----- Text block -----

The RAM cannula (Neotech, Valencia, California) is FDA cleared for high- and low-flow oxygen therapy. Off label, the interface can also be used to deliver noninvasive ventilation and CPAP.

The Infant Flow LP Nasal CPAP System for CPAP and NIV (Vyaire) (Fig. 2), including short bi-nasal prongs and mask, were fitted according to the prong and mask sizing guide and attached by using equipment included in the packaging. DuoDERM nasal, upper-lip, and forehead cutouts were used as a preventive dressing for pressure-point areas to minimize soft-tissue damage. These interfaces were rotated every 4–8 h, depending on skin inspection, with support provided to the circuit to minimize weight and torque placed on vulnerable areas, such as the nose and forehead. These interfaces are proprietary to the Infant Flow SiPAP (Vyaire), a variable, fluidic-flow opposition device, which was used to deliver both CPAP and NIV in this group. The conventional interface for HFNC (Westmed Comfort Soft Plus Cannula High Flow, Tucson, Arizona) was provided in the “premature” (∼3-mm outer diameter) size because there were no sizing guidelines. This interface was attached to the bilateral cheek areas with DuoDERM and white-cloth tape. Flow was provided by using an external flow meter attached to 50 psi oxygen. A chin strap was not used to close the mouth with any interface studied.

----- Dataset excerpts -----

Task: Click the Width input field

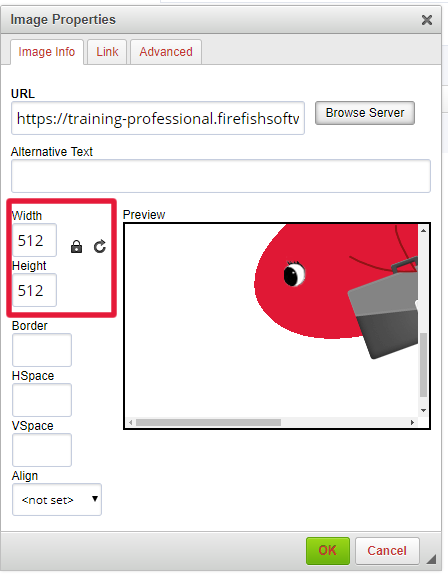Action: [34, 240]
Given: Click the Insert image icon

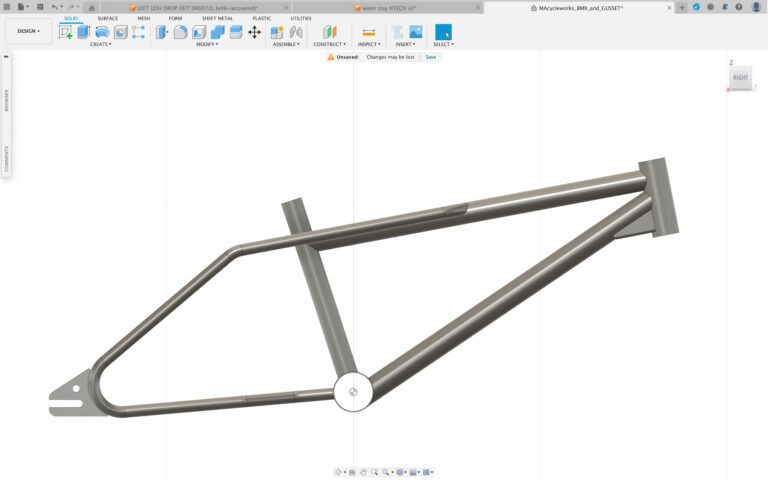Looking at the screenshot, I should [415, 32].
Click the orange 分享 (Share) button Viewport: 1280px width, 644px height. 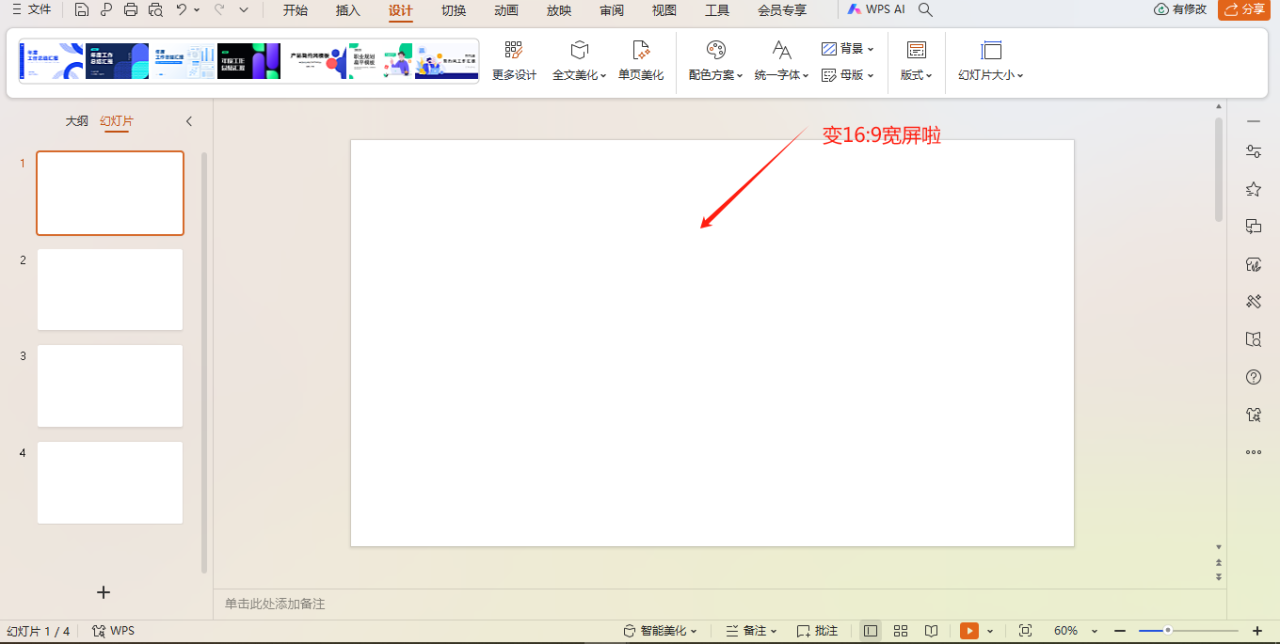click(1243, 10)
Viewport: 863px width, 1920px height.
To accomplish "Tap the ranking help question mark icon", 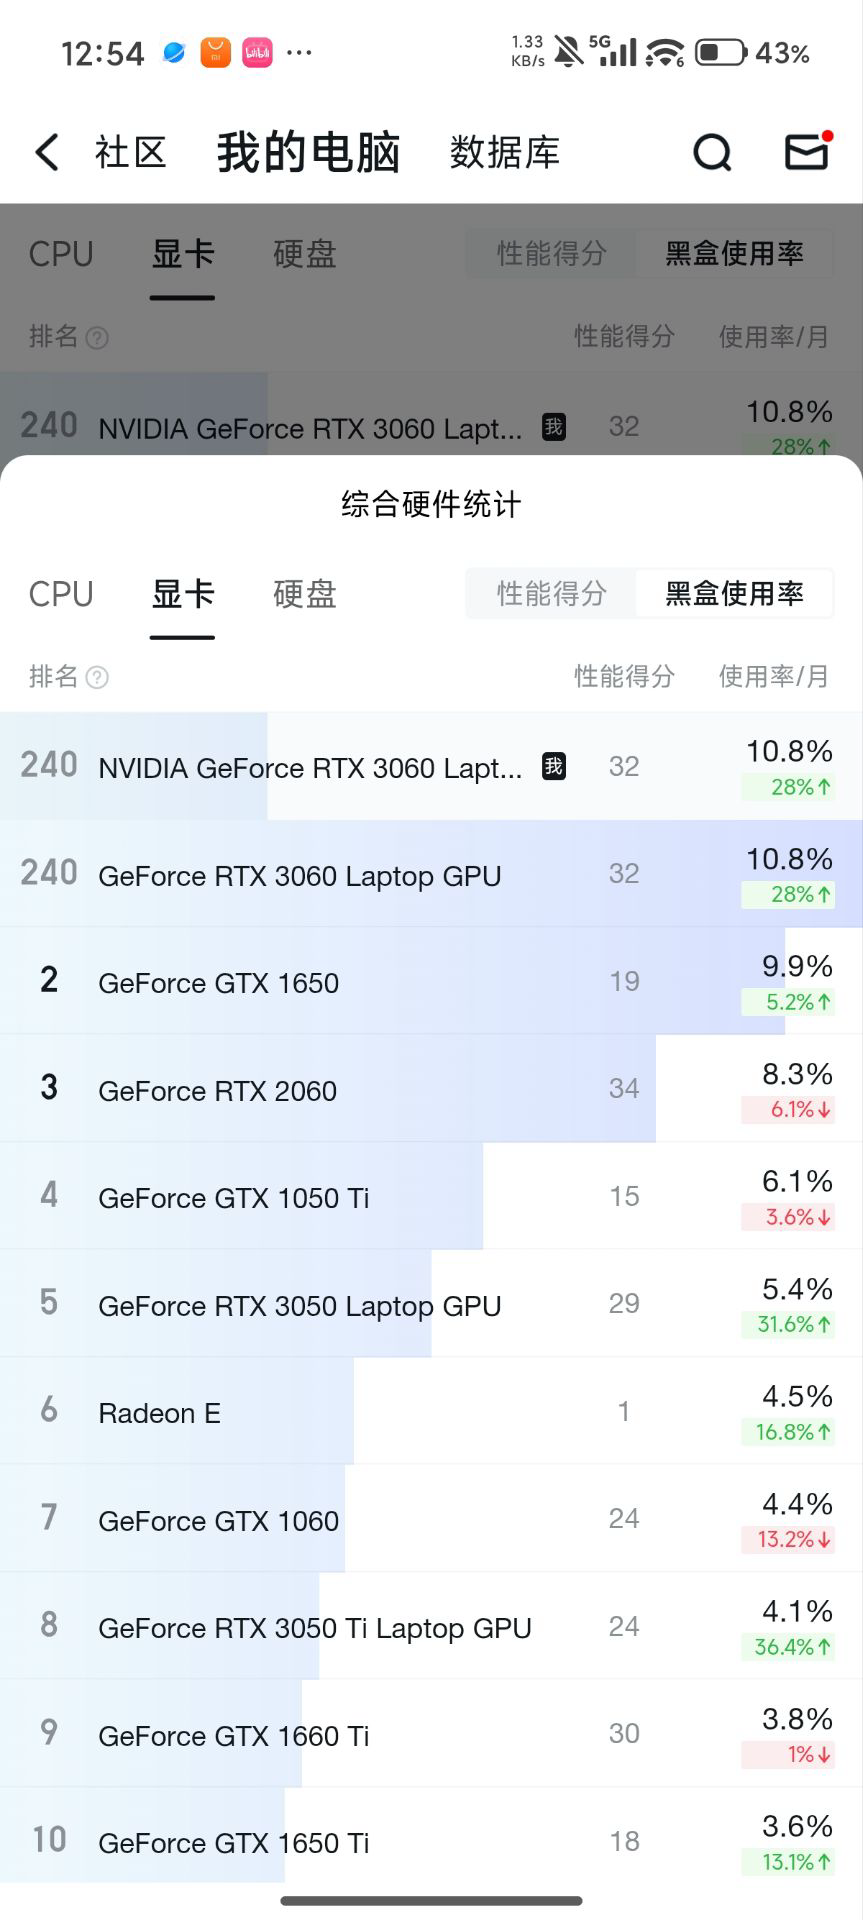I will click(97, 678).
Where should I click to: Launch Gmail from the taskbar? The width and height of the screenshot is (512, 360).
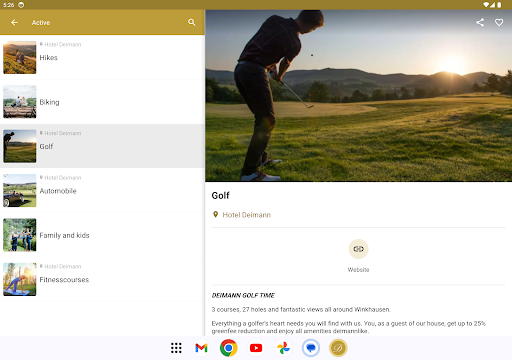[x=201, y=348]
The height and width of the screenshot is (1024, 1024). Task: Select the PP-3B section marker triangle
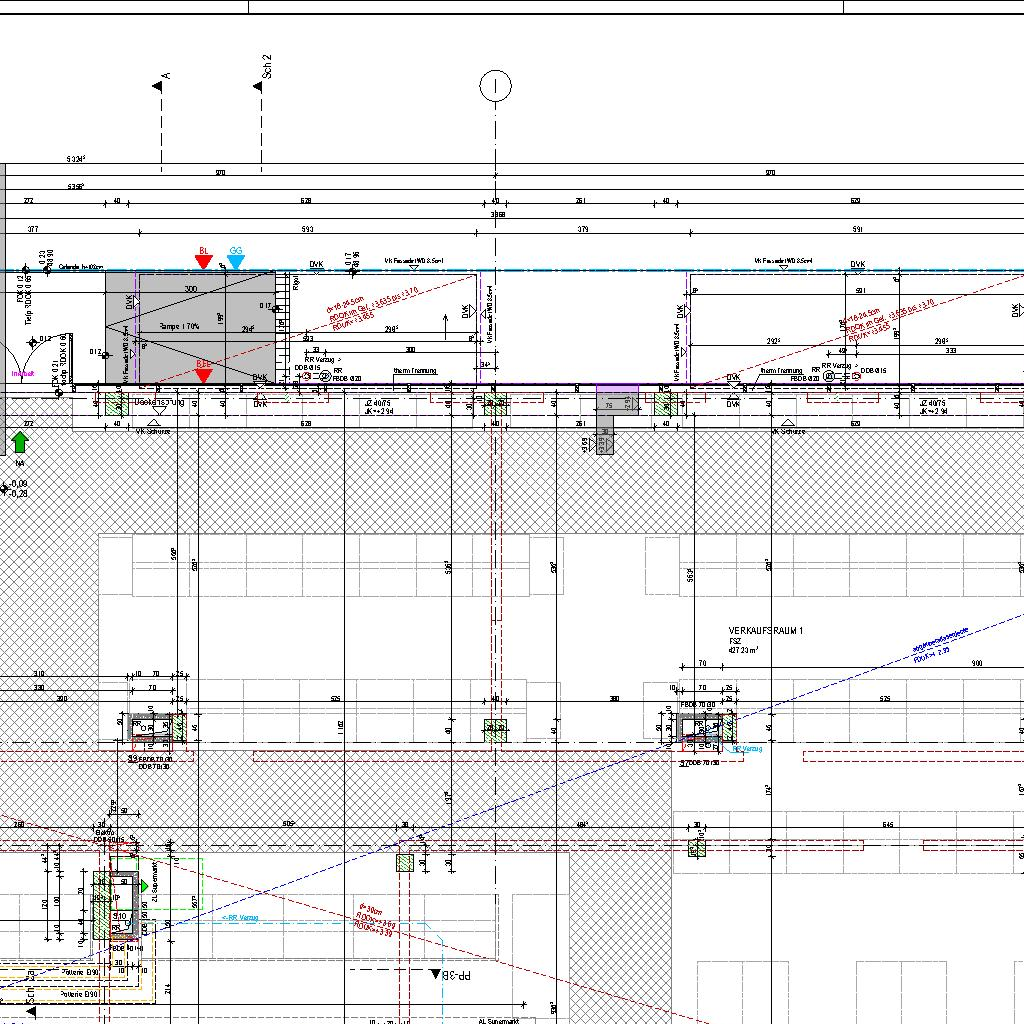click(x=435, y=973)
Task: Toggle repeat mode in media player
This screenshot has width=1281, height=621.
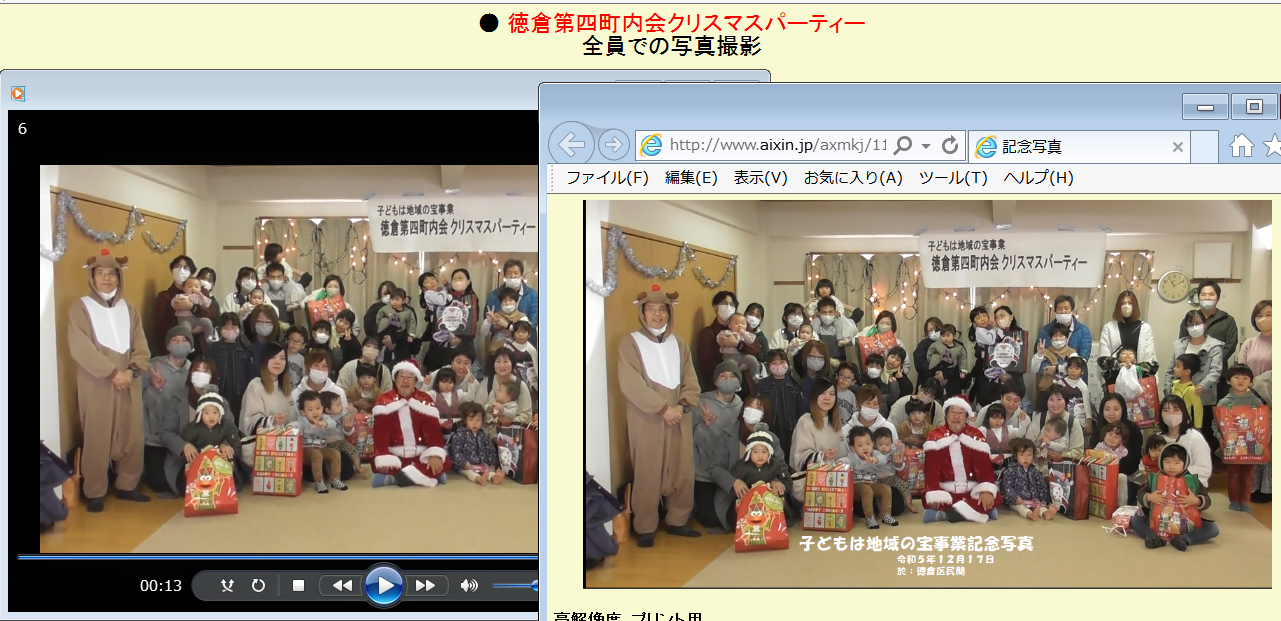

-----

Problems and tasks »
1 – Return the stretch of the passage on respiratory interfaces from "The RAM cannula" through "ventilation and CPAP.", copied word for word.
2 – Carry the passage on respiratory interfaces forward, picking up after its last sentence.
The records have nothing to do with the passage on respiratory interfaces.

Answers by item »
1 –
The RAM cannula (Neotech, Valencia, California) is FDA cleared for high- and low-flow oxygen therapy. Off label, the interface can also be used to deliver noninvasive ventilation and CPAP.

2 –
Fig. 2.
Fig. 2.

Conventional interfaces for the delivery of noninvasive respiratory support in neonates. Nasal mask (A) and nasal prongs (B).

The primary mode of noninvasive respiratory support typically used for both groups was CPAP, starting at 5 cm H2O. Bi-level NIV, starting at an inspiratory positive airway pressure of 10 cm H2O and an expiratory positive airway pressure of 5 cm H2O, was typically instituted secondarily before re-intubation in infants for whom CPAP failed and less frequently as the initial noninvasive respiratory support mode. HFNC (Infant Respiratory Care System, Fisher & Paykel) was used as transitional therapy (see the supplementary materials at http://www.rcjournal.com) until a flow of <2 L/min was indicated, then the subjects were weaned to supplemental O2 via a standard nasal cannula (AirLife Instant Cushion Nasal Cannula, CareFusion, Yorba Linda, California).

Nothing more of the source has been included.